The complaint also alleges that top executives at the company were aware that Epstein had been convicted of soliciting an underage girl

"Concerns about the risks that Epstein posed were well known enough that numerous JP Morgan senior executives... met in various groupings in July and October 2008, January 2011, August 2011, and July 2013," the complaint claims.

The complaint identifies several executives by name, but does not elaborate on what each individual allegedly knew or discussed in the meetings mentioned.


The newly amended complaint further alleges that members of the firm “facilitated or participated in, directly or indirectly, the trafficking enterprise Epstein helmed. The investigation revealed that J.P. Morgan knowingly, negligently, and unlawfully provided and pulled the levers through which recruiters and victims were paid and was indispensable to the operation and concealment of the Epstein trafficking enterprise.”

More specifically, the complaint alleges that Epstein paid large sums of money to a number of female victims and enablers through his J.P. Morgan accounts.

The complaint alleges that "at least 20 individuals paid through J.P. Morgan accounts were victims of trafficking and sexual assault in Little St. James, New York, and/or other Epstein properties."

The complaint does not name any of these alleged victims or the alleged enablers who received payments, with the exception of Ghislaine Maxwell, who the complaint claims received $23 million in the span of just four years from1999 and 2002.

Another woman, identified only as a "recruiter given immunity through Epstein’s non-prosecution agreement," received "more than $728,000 from Epstein’s J.P. Morgan accounts," according to the complaint.

J.P. Morgan began doing business with Epstein as early as 1998, according to the complaint, managing approximately 55 accounts for him, which were worth hundreds of millions of dollars. J.P. Morgan parted ways with Epstein in 2013, keeping him on as a client for five years after he pleaded guilty to soliciting a minor in the state of Florida, according to the complaint.

____

_Task requirements_:
1. Rewrite the passage on the J.P. Morgan complaint, starting at the words "More specifically, the" and stopping after "from1999 and 2002.", with "enablers" swapped for "accomplices".
2. Extend the passage on the J.P. Morgan complaint beyond its final sentence.

____

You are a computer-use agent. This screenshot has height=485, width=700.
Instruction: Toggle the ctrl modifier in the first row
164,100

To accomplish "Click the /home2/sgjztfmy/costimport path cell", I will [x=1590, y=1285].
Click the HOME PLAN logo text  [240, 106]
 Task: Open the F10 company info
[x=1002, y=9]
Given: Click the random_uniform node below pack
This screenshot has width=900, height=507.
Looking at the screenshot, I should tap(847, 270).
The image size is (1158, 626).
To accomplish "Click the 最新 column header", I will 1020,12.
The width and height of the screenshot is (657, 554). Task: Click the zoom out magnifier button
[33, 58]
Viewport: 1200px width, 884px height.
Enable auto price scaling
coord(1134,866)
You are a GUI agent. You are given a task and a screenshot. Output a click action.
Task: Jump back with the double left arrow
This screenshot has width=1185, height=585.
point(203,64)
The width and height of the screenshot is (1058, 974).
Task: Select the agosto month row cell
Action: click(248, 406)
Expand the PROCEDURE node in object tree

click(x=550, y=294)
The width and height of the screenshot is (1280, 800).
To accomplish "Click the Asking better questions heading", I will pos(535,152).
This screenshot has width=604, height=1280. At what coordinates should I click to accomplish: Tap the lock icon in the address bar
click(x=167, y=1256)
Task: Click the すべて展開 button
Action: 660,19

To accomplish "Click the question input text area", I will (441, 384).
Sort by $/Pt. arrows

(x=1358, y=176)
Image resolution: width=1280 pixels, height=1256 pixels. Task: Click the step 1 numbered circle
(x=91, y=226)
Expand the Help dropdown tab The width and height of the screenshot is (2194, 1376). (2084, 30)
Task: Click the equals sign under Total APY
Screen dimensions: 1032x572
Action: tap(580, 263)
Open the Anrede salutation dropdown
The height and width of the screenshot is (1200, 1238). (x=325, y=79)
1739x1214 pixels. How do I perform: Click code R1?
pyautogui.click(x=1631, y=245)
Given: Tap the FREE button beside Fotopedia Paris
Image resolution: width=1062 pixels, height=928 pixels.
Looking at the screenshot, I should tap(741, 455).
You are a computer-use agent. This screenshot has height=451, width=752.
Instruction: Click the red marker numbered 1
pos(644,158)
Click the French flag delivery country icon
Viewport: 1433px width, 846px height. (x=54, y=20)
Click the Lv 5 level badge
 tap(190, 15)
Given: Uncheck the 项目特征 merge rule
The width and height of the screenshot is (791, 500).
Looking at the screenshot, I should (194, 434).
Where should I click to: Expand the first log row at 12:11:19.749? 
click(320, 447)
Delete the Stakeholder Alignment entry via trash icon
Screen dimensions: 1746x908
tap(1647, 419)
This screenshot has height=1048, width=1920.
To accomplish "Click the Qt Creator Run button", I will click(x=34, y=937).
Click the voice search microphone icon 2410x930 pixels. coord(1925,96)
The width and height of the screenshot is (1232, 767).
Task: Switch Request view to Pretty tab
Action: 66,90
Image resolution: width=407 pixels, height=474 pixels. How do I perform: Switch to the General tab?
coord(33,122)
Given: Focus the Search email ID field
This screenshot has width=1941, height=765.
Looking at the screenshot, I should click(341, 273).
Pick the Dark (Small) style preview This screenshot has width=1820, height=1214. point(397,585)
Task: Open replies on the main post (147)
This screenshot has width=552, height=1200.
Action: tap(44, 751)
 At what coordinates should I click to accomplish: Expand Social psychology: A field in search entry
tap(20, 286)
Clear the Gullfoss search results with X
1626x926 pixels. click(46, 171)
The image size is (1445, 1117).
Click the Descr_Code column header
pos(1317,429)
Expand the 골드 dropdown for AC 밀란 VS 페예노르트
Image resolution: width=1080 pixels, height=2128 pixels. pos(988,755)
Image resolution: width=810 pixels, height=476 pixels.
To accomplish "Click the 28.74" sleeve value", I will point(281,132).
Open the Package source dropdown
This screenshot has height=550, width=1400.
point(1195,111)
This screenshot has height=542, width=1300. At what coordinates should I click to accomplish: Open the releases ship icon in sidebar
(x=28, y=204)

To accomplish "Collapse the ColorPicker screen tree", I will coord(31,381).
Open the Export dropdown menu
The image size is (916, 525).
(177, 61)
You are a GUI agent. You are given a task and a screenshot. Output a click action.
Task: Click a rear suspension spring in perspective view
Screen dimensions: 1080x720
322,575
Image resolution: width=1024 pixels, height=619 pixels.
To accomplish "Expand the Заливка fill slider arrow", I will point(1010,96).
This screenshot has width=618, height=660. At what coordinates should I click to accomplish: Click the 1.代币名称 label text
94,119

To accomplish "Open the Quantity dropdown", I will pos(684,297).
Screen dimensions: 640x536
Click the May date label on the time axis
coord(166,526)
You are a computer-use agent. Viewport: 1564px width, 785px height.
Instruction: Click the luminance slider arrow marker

____

_Answers provided_:
1.
More specifically, the complaint alleges that Epstein paid large sums of money to a number of female victims and accomplices through his J.P. Morgan accounts.

The complaint alleges that "at least 20 individuals paid through J.P. Morgan accounts were victims of trafficking and sexual assault in Little St. James, New York, and/or other Epstein properties."

The complaint does not name any of these alleged victims or the alleged accomplices who received payments, with the exception of Ghislaine Maxwell, who the complaint claims received $23 million in the span of just four years from1999 and 2002.

2.
Epstein was arrested in 2019 on federal charges of sex trafficking minors in Florida and New York. He was found dead in a jail cell one month after his arrest. A medical examiner ruled his death a suicide.


"J.P. Morgan facilitated and concealed wire and cash transactions that raised suspicion of—and were in fact part of—a criminal enterprise whose currency was the sexual servitude of dozens of women and girls in and beyond the Virgin Islands," the lawsuit filed by the U.S. Virgin Islands alleges. "Human trafficking was the principal business of the accounts Epstein maintained at JP Morgan."

J.P. Morgan did not respond to Inside Edition Digital's requests for comment, but it has denied any wrongdoing and in an answer to the lawsuit the bank says it "did not have knowledge, constructive or otherwise, that a person under the age of 18 would be caused to engage in a commercial sex act."

That filing also states that J.P. Morgan "did not have knowledge, constructive or otherwise, that means of force, threats of force, fraud, coercion, or any combination of such means would be used to cause any person to engage in a commercial sex act."